The present invention relates to data updating in a file system, and more specifically, to a method of updating data of a file on a tape in a file system using a tape drive.
Linear Tape File System (LTFS) is a technique allowing data to be recorded in and read out from a tape loaded in a tape drive through a file system. LTFS allows a user to use the tape as large-capacity external recording media through similar operations performed on removable hard disks. LTFS offers a scheme for making an access to the data on the tape as a file by managing the meta-information of the file as an index.
The meta-information in the index includes the block number of the block in which the file is written, offset, file size, file name, and extended attribute information, etc. The following notation is used in the following explanations for simplicity:                File X (offset 1, size 1) (offset 2, size 2) . . .This notation denotes that the File X is constituted of a section having the size 1 and written from the offset 1 and another section having the size 2 and written from the offset 2, where each portion “(offset, size)” is called “extent.”        
When programs of application modify any part of the file read from the file system (LTFS in this case), the programs only write the modified portion in the file system. LTFS features the scheme for fragmenting the modified section of the file and writing the fragmented section as another extent, FIG. 1 shows a configuration example of a conventional method of editing a file (updating data) by fragmentation in LTFS using a tape drive. Note that the tape drive is also known as a sequential device which is allowed to write data only after the last end of the data (EOD).

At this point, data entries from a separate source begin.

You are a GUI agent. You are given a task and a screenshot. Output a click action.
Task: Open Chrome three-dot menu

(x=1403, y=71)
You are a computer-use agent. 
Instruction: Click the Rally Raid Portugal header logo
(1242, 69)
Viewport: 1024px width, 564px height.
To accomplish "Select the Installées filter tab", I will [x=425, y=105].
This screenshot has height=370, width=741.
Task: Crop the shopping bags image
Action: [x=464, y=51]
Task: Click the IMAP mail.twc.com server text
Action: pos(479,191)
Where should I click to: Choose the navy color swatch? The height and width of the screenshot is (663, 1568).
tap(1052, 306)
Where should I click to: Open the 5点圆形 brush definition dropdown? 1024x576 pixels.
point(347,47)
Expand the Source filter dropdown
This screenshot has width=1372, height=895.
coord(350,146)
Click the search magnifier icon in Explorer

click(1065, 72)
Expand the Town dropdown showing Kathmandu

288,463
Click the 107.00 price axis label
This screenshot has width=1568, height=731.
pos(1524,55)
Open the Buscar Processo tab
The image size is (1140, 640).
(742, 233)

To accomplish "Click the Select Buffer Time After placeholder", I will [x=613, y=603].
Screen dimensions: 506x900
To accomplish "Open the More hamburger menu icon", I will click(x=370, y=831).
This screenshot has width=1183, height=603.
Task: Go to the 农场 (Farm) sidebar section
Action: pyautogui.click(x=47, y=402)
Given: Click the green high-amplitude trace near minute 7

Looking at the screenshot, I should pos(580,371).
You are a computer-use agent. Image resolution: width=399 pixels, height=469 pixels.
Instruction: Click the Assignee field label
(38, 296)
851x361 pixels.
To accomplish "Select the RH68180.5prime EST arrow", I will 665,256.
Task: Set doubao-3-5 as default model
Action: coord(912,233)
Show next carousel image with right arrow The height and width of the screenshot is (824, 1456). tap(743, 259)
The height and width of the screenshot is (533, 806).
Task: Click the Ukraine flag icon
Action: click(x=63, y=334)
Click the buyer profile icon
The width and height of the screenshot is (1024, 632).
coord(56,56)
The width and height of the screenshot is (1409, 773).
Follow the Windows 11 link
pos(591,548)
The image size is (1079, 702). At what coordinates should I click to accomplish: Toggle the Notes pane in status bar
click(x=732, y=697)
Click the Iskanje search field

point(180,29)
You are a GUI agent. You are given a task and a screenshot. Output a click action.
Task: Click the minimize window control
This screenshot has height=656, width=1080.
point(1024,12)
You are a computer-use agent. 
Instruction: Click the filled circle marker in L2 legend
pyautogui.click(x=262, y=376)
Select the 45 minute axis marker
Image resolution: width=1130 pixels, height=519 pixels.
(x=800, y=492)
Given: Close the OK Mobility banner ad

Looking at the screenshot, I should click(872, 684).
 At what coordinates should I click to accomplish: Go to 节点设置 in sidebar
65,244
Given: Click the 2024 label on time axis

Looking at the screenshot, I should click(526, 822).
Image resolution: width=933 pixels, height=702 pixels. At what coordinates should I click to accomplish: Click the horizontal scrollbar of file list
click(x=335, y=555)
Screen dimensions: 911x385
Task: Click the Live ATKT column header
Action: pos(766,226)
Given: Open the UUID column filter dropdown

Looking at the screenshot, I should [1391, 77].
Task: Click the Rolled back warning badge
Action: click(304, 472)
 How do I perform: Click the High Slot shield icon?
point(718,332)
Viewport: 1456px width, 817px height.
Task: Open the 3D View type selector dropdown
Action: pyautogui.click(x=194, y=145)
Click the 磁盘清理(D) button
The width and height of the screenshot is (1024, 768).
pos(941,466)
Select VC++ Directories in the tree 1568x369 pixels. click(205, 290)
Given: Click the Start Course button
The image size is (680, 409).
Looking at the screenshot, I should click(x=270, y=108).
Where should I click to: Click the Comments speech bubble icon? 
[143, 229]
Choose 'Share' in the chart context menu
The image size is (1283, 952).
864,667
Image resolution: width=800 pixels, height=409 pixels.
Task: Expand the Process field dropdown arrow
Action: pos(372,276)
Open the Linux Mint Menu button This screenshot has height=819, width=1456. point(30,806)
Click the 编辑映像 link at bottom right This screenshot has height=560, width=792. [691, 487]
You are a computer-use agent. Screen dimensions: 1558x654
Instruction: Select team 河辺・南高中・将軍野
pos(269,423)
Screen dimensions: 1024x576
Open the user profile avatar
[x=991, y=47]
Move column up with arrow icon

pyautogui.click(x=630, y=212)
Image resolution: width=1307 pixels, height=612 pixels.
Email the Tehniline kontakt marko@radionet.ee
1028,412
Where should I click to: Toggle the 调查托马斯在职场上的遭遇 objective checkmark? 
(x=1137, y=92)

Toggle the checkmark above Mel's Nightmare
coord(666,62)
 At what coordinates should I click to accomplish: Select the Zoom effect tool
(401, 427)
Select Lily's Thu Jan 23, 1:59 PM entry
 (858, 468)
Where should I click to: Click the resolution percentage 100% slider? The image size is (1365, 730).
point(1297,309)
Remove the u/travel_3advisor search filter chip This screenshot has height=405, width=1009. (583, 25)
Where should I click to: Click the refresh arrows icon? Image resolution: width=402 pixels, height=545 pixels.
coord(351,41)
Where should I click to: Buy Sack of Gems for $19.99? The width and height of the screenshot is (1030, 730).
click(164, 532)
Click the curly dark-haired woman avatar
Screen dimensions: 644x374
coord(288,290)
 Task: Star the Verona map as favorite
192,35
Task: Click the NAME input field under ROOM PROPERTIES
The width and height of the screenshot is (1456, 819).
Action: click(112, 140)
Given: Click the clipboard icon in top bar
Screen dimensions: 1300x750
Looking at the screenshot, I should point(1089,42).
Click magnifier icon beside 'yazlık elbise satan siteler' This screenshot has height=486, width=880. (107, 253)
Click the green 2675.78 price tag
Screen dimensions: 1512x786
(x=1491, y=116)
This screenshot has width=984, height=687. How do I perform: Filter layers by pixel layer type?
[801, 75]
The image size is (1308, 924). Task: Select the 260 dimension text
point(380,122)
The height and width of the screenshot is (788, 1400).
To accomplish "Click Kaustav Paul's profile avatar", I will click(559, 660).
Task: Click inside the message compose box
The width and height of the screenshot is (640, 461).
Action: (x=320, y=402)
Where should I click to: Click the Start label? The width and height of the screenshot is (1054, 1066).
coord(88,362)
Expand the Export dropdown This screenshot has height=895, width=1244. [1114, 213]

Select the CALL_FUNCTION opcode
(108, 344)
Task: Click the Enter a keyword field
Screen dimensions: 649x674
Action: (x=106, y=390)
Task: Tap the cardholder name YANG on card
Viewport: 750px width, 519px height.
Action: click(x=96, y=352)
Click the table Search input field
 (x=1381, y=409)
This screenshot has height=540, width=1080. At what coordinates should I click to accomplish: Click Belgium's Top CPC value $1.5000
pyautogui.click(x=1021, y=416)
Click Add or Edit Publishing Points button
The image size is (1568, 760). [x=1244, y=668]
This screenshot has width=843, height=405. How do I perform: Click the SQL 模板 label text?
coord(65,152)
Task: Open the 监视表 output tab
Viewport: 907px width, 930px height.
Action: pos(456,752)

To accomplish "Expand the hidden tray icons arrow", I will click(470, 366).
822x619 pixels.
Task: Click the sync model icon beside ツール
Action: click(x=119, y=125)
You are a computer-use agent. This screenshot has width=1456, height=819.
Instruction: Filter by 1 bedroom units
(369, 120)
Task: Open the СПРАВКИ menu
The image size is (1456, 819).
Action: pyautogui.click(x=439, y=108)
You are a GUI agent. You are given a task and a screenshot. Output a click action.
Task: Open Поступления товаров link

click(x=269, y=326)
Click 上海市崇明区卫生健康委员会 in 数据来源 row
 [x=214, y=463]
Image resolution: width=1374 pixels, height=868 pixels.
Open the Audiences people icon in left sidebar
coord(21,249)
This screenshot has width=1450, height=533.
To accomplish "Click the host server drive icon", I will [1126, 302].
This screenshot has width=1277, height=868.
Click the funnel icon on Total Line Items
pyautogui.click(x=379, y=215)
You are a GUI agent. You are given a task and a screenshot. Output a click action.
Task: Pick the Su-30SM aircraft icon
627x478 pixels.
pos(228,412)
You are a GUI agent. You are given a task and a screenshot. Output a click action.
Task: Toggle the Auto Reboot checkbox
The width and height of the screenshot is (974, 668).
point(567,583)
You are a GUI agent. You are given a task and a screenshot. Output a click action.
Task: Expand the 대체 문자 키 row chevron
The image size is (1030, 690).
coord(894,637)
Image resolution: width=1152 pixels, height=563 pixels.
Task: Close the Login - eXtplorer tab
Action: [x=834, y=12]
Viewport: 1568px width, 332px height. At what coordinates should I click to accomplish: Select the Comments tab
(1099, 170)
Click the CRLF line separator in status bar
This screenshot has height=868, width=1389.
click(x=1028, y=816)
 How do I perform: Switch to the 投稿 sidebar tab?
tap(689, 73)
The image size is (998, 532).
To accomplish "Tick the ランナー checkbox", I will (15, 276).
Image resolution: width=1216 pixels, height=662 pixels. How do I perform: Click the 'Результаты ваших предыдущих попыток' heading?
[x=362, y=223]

A certain section (data part) of the file A which has the extent (X1, Y1) as shown in FIG. 1(a) is edited and re-written. Specifically, the data of the file A having the size Y1 and written starting from the offset X1 is edited (modified). In the result, the new file A is obtained as shown in FIG. 1(b). The data 1 having the size Y1′ and written starting from the offset X1, the data 2 having the size Y3 and written starting from the offset X3, and the data 3 having the size Y2 and written starting from the offset X2 constitute the new file A. The new file A has three fragmented data 1, 2, 3 and becomes to have the extent (X1, Y1′) (X3, Y3) (X2, Y2) corresponding to each data. It will be appreciated that the capacity used on the tape is reduced relative to a case where the entire file is re-written.
Meanwhile, there is a problem when this file A is read. That is, movement on the tape increases as illustrated in FIG. 2, which causes the operation to be slowed down. In FIG. 2, when the file A is read out, seek time (seek_1, seek_2, seek_3) for seeking the subsequent data position (X1, X3, X2) occurs, which has a large influence on the read performance. Specially, in the seek operation, movement on the tape of about 1000 m takes place with speed of 12.4 m/sec, so that the movement from one end to the other end of the tape takes about 80 seconds, and the movement from any position to another position takes about 27 seconds on average. Hence, occurrence of one more dashed arrow in FIG. 2 causes additional seek time in the order of 27 seconds.
In the course of file update as illustrated in FIG. 1, the time required for reading one file becomes prolonged in proportion to the frequency of file updates. Therefore, it is necessary to shorten time of the readout of the updated file in the file system using the tape drive.